C’est l’égoïsme qui séduit l’innocence et qui abandonne le fruit de ses coupables amours ; c’est la charité qui recueille les créatures délaissées.
C’est l’égoïsme qui inspire Babeuf et Lacenaire ; c’est la charité qui anime Vincent-de-Paul et Fénelon.
C’est l’égoïsme qui parle dans les blasphèmes des Libres-penseurs ; c’est la charité qui met sa parole sur la lèvre des narrateurs vertueux.
C’est l’égoïsme qui excite la spéculation sans respect pour la morale ; c’est la charité qui pratique l’industrie honnête.
C’est l’égoïsme qui égare dans la nuit de toutes les passions méprisables ; c’est la charité qui allume dans les âmes toutes les ardeurs qui rendent les nations puissantes et les hommes heureux !
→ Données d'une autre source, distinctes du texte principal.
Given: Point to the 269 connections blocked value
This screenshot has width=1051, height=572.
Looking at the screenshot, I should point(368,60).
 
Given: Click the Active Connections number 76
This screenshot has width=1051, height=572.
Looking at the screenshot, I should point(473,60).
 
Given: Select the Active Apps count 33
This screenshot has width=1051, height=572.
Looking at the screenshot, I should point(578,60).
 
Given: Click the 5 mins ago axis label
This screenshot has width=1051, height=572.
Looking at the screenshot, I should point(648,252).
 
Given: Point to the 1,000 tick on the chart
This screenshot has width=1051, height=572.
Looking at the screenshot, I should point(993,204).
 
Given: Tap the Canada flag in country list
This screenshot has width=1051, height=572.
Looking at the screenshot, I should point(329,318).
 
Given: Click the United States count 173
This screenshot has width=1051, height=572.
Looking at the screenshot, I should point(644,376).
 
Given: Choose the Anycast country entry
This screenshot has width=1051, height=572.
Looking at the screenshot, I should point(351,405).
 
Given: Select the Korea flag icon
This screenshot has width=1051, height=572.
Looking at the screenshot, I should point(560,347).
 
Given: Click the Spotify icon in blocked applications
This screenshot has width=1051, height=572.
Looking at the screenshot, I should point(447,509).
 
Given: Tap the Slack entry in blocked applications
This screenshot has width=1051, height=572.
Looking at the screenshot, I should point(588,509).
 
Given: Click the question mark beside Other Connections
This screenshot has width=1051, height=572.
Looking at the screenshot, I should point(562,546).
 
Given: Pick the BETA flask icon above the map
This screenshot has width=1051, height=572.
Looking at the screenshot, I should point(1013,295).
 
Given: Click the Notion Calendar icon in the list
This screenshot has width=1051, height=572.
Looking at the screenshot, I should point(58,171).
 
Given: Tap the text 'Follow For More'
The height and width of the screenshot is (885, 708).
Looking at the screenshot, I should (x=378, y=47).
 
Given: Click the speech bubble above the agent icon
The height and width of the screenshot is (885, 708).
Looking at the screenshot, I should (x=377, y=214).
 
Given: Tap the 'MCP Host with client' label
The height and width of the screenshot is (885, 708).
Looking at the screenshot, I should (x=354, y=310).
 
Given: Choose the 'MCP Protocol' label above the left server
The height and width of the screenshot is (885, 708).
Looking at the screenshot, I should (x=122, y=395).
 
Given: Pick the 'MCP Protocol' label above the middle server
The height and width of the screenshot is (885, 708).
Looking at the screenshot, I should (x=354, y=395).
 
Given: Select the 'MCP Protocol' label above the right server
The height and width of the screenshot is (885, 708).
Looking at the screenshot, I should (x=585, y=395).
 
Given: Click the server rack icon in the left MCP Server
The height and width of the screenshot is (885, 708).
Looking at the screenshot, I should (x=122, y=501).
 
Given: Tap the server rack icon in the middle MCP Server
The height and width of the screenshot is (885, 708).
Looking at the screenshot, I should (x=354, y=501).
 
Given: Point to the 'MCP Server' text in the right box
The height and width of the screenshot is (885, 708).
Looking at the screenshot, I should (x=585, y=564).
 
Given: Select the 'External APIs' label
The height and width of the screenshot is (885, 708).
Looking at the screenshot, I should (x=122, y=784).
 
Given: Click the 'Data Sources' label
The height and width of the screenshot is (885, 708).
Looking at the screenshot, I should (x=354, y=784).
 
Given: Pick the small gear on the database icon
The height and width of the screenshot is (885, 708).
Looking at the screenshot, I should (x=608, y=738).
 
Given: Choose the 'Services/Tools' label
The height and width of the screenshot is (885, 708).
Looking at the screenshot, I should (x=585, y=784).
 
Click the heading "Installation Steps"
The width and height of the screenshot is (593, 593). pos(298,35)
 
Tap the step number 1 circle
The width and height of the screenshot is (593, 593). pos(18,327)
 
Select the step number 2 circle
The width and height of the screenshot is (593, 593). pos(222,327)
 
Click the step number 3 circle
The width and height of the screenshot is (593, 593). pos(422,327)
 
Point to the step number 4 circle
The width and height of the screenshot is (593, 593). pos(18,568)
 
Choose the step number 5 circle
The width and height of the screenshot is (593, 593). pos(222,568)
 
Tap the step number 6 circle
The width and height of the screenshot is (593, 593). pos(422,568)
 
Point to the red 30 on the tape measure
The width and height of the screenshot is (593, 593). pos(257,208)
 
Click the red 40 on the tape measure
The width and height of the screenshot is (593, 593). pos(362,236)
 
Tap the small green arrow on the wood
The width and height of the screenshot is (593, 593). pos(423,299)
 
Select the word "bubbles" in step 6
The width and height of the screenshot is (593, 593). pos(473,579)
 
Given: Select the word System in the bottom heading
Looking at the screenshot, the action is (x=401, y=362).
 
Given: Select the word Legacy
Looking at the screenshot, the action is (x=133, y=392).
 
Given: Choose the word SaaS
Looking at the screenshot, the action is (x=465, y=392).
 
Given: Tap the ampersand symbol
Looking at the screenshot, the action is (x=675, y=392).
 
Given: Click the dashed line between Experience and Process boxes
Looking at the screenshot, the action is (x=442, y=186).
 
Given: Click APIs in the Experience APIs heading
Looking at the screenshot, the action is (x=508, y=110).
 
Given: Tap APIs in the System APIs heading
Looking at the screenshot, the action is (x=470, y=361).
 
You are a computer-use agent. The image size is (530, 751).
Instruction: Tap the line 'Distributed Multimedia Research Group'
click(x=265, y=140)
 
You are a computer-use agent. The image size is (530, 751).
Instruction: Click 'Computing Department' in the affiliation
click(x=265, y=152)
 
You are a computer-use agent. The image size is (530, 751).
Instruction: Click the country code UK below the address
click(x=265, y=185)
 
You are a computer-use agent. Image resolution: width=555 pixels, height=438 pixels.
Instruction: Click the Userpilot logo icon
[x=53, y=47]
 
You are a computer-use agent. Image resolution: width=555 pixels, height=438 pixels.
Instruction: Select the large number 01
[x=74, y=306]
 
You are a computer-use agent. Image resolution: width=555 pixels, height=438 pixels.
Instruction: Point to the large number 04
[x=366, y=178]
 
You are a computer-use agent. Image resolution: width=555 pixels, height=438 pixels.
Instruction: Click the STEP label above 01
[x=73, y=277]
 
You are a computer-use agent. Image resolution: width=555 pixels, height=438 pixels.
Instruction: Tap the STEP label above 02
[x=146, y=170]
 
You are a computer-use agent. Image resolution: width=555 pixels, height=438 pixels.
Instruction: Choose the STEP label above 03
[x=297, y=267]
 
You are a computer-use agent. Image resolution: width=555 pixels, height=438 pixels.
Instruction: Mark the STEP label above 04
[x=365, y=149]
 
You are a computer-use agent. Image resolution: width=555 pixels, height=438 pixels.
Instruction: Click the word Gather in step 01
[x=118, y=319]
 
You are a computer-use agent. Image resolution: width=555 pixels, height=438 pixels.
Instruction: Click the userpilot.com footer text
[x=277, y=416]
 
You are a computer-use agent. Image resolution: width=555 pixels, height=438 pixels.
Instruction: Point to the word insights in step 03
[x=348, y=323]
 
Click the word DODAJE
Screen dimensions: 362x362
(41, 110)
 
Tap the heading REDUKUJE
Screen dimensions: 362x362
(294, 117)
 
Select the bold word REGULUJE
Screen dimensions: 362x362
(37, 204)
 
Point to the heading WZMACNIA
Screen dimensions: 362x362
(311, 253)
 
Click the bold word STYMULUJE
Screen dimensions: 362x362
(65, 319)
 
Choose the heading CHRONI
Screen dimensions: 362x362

Ô vous, qui reconnaissez combien notre siècle se métallise, combien il s’incline vers la terre, qui n’est que boue, et regarde peu les collines éthérées où tout est lumière et parfum, élevez vos cœurs vers ces régions de l’amour, et dites au reste de vos frères qu’ils périront s’ils n’élèvent aussi leur regard et leur esprit.
SURSUM CORDA
Adrien PÉLADAN.
Paru dans La France littéraire,
artistique, scientifique en 1856.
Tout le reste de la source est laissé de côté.